In 2006, NIST published Special Publication 800-90, “Recommendation for Random Number Generation Using Deterministic Random Bit Generators”. NIST publications are taken seriously by the cryptographic community as they contain industry best practices, vetted and mature algorithms, and frequently come to be required by government certifications, like FIPS 140-2. As such, security researchers and makers of security products pay close attention to them. The twist here is that the NSA authored SP 800-90, and it describes four different types of DRBG. Two of them are based on hash functions, one is based on encryption and one is based on a “number theoretic problem”. The latter is DUAL_EC_DRBG.Why four algorithms? 

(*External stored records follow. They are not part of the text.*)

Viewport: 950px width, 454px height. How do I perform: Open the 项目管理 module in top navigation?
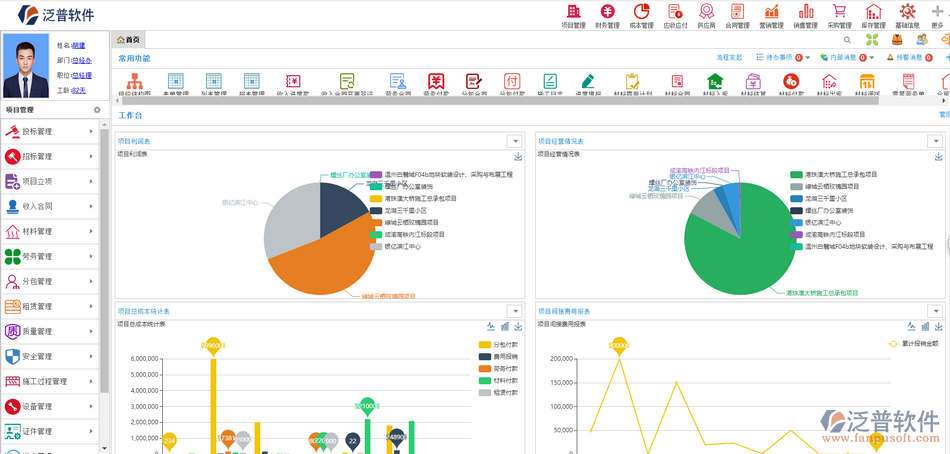pos(573,14)
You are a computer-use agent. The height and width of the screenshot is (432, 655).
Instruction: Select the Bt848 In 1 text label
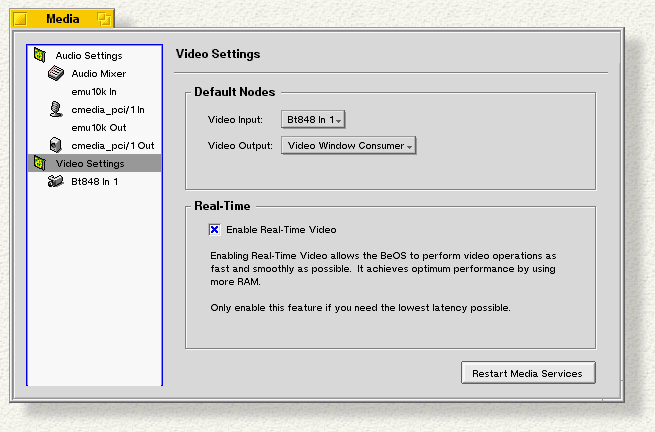click(x=94, y=182)
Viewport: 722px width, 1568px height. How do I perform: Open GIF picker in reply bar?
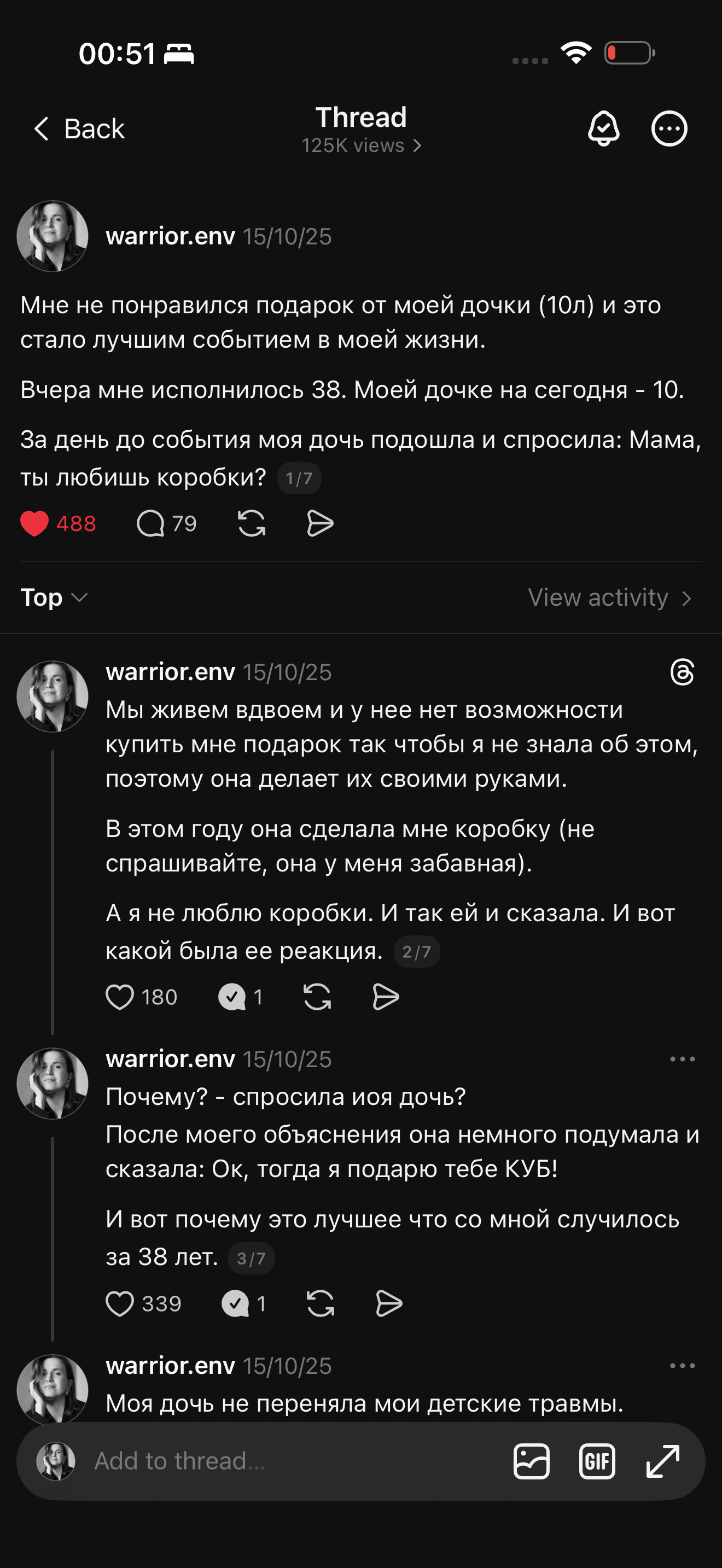point(597,1461)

The document states “in the event that new attacks are found on a particular class of DRBG mechanisms, a diversity of approved mechanisms will allow a timely transition to a different class of DRBG mechanism”.  In other words, have several algorithms ready to choose from in case one is broken. This makes complete sense, and the old me would unquestioningly agree with this statement. However, it wasn't long before it was noticed that DUAL_EC_DRBG wasn't quite right. It was slow in comparison to the others, and it had some obvious security flaws. In 2007, Microsoft showed that there were “magic numbers” that would allow it to be broken open, a “skeleton key”, such as we discussed earlier.

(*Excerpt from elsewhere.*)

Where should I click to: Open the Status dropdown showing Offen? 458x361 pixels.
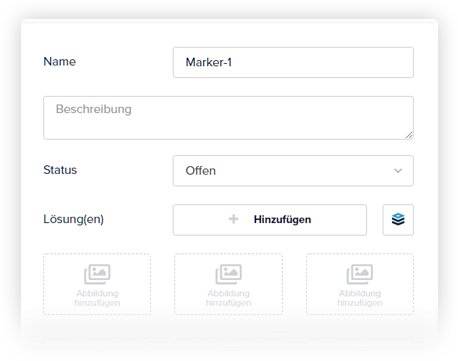(293, 171)
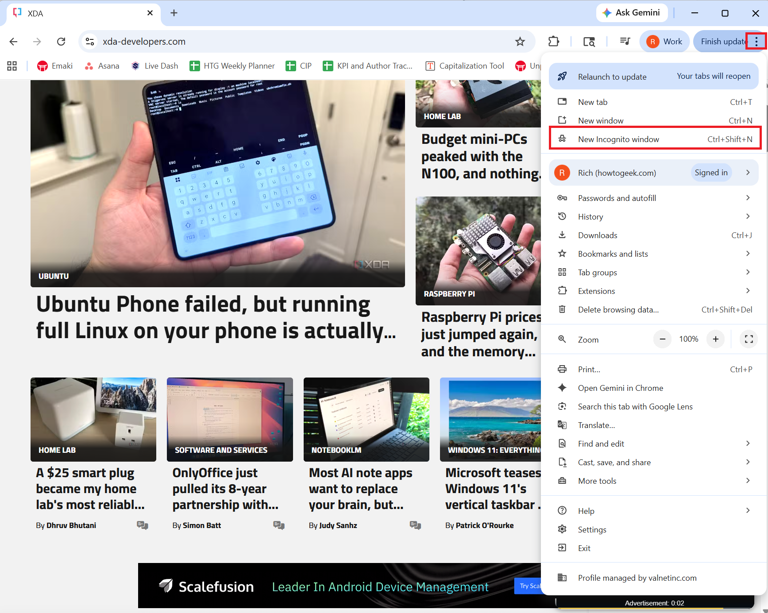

Even with this evidence, NIST kept DUAL-EC-DRBG as part of SP 800-90. So was NIST duped by the NSA or was it in league with the NSA? Many prominent security researchers warned against its use, but since it was part of the standard it was implemented far and wide. Moreover, it wasn't long before it was noticed that RSA's “BSAFE” cryptographic library used the algorithm by default. At this point, with all of the evidence pointing one direction, it's time to draw uncomfortable conclusions regarding anyone involved in implementing DUAL_EC_DRBG.